テレビ番組でクルーカット(短髪)の真面目青年「ドビー」は大人になっって、CBSテレビ番組製作者側で働いた後、現在油絵を描いたりしています。(クリックで画像大きく)
頭はいいけど美人じゃないゼルダですか? 実生活でもガリ勉で、Harvard大学法科を卒業してカリフォルニア州議員となりました。
そうそう、元教師のボブ・デンバーはこの後に、1963年に「めまい」のジェームズ・スチュワートやSandra Dee(サンドラ・ディー)が主演したTake Her, She’s Mine(恋愛留学生)の他、TVシリーズのコメディ番組「Gilligan’s Island(ギリガン君 SOS)」に出演しましたが、ビートニク「メイナード」の役が祟ったのかその後麻薬で逮捕されてしまいました。
video「Gilligan’s Island(ギリガン君)」のビデオはGilligan’s Island – Tvparty.com(ページ左のメニューTop 25 TV Shows:の19. Gilligan’s Island

☆この「ドビーの青春」は私が初めて翻訳家の戸田奈津子女史のヒップな意訳に感激した番組でもあります。 おもしろ~い!
「ドビーの青春」の内容はThe Many Loves of Dobie Gillis – Tvparty.com(英文)

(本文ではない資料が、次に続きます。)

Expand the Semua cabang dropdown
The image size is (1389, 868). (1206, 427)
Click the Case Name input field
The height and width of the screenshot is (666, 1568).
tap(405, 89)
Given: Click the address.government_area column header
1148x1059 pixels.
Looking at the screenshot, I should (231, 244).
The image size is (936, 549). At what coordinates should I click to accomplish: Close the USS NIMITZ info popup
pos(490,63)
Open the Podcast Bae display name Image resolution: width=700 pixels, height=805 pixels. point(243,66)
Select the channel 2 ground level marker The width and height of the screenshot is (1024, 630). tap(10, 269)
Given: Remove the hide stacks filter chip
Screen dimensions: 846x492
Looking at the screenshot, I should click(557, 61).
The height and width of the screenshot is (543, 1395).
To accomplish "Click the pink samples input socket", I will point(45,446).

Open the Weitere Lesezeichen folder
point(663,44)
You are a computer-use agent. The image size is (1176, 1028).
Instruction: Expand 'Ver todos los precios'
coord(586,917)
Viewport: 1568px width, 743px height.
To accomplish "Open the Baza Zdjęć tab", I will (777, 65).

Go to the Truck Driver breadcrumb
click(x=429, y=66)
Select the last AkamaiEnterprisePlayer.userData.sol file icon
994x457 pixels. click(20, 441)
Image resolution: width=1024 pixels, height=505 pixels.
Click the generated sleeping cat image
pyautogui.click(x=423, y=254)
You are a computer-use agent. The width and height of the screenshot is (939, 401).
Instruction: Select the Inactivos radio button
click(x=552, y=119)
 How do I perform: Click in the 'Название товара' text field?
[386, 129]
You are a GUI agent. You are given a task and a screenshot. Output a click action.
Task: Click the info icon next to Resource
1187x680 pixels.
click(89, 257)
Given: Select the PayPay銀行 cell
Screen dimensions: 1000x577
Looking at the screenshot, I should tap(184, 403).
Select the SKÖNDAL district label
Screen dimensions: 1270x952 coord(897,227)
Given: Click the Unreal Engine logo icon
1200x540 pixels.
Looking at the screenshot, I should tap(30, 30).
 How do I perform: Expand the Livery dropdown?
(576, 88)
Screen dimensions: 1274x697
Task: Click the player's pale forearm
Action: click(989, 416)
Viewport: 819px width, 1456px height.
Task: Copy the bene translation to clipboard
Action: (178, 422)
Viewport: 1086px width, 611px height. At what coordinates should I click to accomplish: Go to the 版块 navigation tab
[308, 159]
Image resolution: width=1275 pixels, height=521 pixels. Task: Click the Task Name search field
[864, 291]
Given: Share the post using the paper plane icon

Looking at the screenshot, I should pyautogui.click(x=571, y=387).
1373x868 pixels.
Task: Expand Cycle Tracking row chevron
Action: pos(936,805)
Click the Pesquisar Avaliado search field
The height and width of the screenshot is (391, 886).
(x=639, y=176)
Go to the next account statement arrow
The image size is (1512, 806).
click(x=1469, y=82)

※Sex Symbol(セックス・シンボル)とはいつの時代にも通用するようなセックス・アピールのある女優やモデル、ティーン・アイドルなどで、アメリカではMarilyn Monroe(マリリン・モンロー)に代表されますが、Pinup pictures(ピンナップ写真)やポスターを貼られるアイドル的存在です。 逆も又しかりで、男性なら、ジェームス・ディーン、「欲望という名の電車のマーロン・ブランドやケーリー・グラント(又はケイリー・グラント)、新しいところでは「シャル・ウィ・ダンス?」のリチャード・ギアなどでしょうか。 えっ、もっと若い男性? デッカプリオ様?
☆ハリウッド男優ピンナップ女優ピンナップ

「The Many Loves of Dobie Gillis」のDVDシリーズは国内の輸入版(リージョンフリー)ですがいくつかあります。
The Many Loves of Dobie Gillis 18 Volume SetThe Many Loves of Dobie Gillis: The Complete Series [DVD] [Import](21枚デスク)
国内ではスタンリー・Z.チェリー監督の「ドビーの青春スペシャル」の日本語字幕版VHSや、マックス・シュルマン著の英語版書籍「The Many Loves of Dobie Gillis」のハードカバー本が見つかります。 輸入DVDは上記と同じカバー画像の「The Many Loves Of Dobie Gillis, Vol. 1」(ASIN: B00078MD28)や5枚組の「Many Loves of Dobie Gillis: Season One」(ASIN: B00D97DMQU)や「Many Loves of Dobie Gillis: The Complete Series」(ASIN: B00C7A8WWO)などはほとんど入手困難となりました。 「ドビーの青春」は”私”の青春となり、過去の遺物に成り果てたようです。